Three, the fixed value of life. At least on the earth, at least for interpersonal transfer, the lifespan value does not change due to life transfer, and there is no transfer loss.
Therefore, a second of Einstein's transfer to me is also my second, and it will not become my quarter of an hour. Of course, how the lifespan is priced is another matter. This is a relatively low-level story setting and depends on the specific economic system.
4. Transferable life span. Only a person's life span after 25 years of age is a transferable life span (it seems that only after 25 years of age can one accept another's lifespan transfer).
In other words, assuming 100 babies are born today, and assuming that they all grow up smoothly in 25 years, the result is that there will be (or even increase) 100 years of transferable lifespan (why is it 100 years and why)? It's not 200 years or 500 years, it depends on the next one).
5. Natural life span and aging stop. Everyone’s natural life expectancy is 26 years, but they can extend their life without restriction because of the transfer. After 25 years of age, aging stops.
In other words: if life transfer is not considered, then a person's biological clock will automatically stop at the age of 26, leading to immediate death. If one considers life transfer, that is, in combination with the previous setting, after a person is 25 years old, once the life balance is not balanced, he will die immediately, or even live under 26 years of age.
6. Other conditions are basically the same as currently known human nature and social attributes. For example, the age of sexual maturity and the marriage system (I must say that it is not human nature to retain the marriage system).
Why is it set like this? ----For science fiction writers, this question is meaningless. But for the audience, this question makes a lot of sense. If the setting of a science fiction story is not appropriate, it will be difficult for the audience to resonate or even understand, and the science fiction movie will lose its prophetic or allegorical nature.

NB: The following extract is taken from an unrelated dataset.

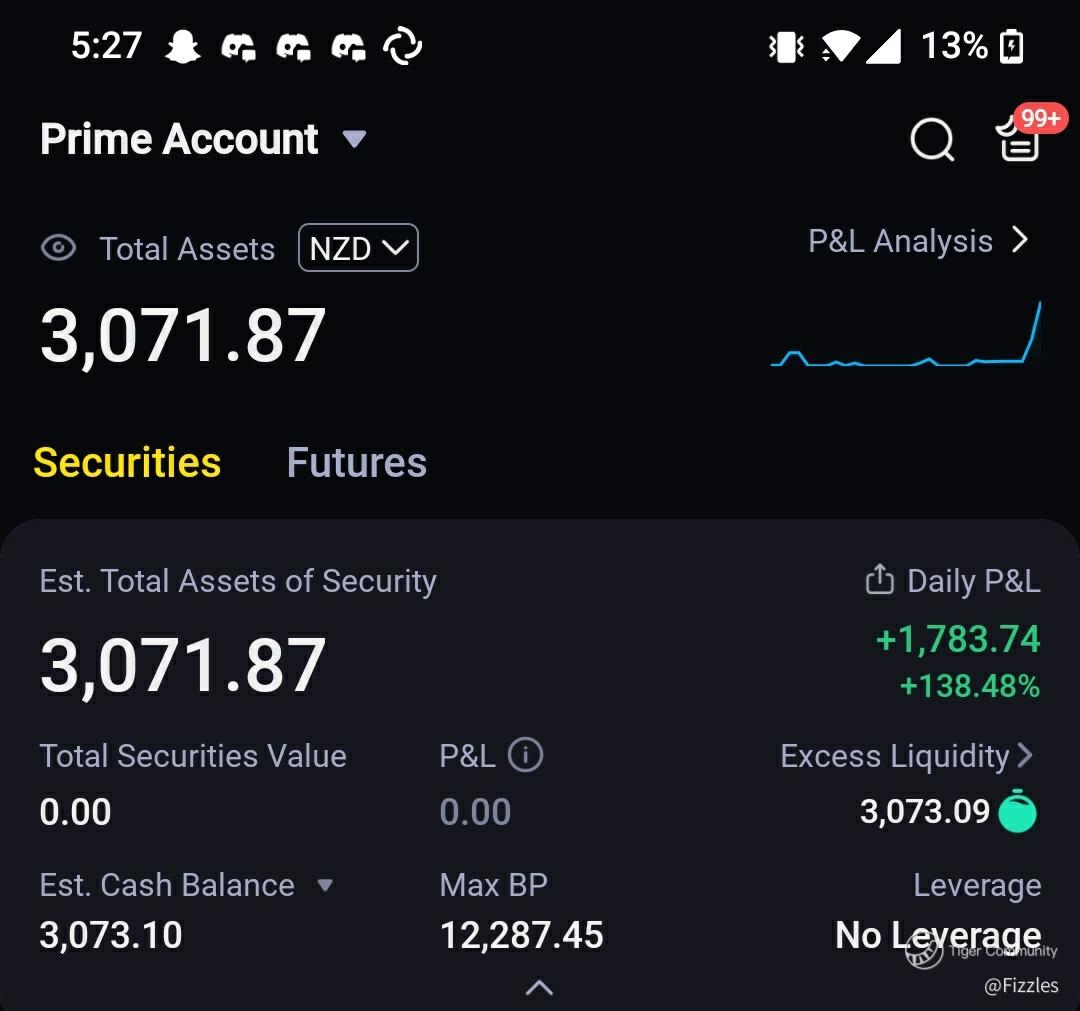Switch to the Futures tab

[356, 463]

I think the figures for the two settings of "natural life limit" and "transferable life" (which are also the most important settings of the film) in this film are not ideal, which detracts from its fable value.
According to the conditions of this film, cruel competition and exploitation are fundamentally inevitable. If everyone is self-reliant, fishing, hunting and gathering, there is no competition and exploitation, then everyone will die at the age of 26. But the age setting of human sexual maturity has not changed. 26-year-old men and women may not even give birth to children, even if they have children, how old they can be. I can hardly imagine how human society will continue and how culture will be inherited in the world set by the film if there is no cruel competition and exploitation. In the world set by the movie, anyone who lives past 26 years old must be an exploiter.
To make matters worse: the time pressure is so pressing, the fertility rate will inevitably drop. 25-year-old parents have to raise children, but also engage in life-span competition. Who wants to have children so hard? The fertility rate is low, and the total amount of transferable lifespan in the society is even less (the immortality set in this film must come from the sacrifice of young people). Doesn't this make the competition for life resources more fierce?
In short, the basic setting values of this film are too far apart from the real human world. We are like standing in a three-dimensional world and watching a small slapstick in the flat world. We feel that the people in the play are pitiful and pathetic. The real change that the hero and heroine should strive for is not the bankruptcy of banks and capitalists, but Andrew Niccol's revision of the script. At least, genetic engineering should be restarted to change the two numbers 25 and 1.
Of course, if someone observes our world from a high-dimensional world, they will definitely feel that we are always making small troubles, both pitiful and pathetic. At this point, the film still has a strong allegory warning effect. When I heard the banker of the heroine's father say, "You can only cause chaos for a while, but don't think about changing the system like this," I was still shocked.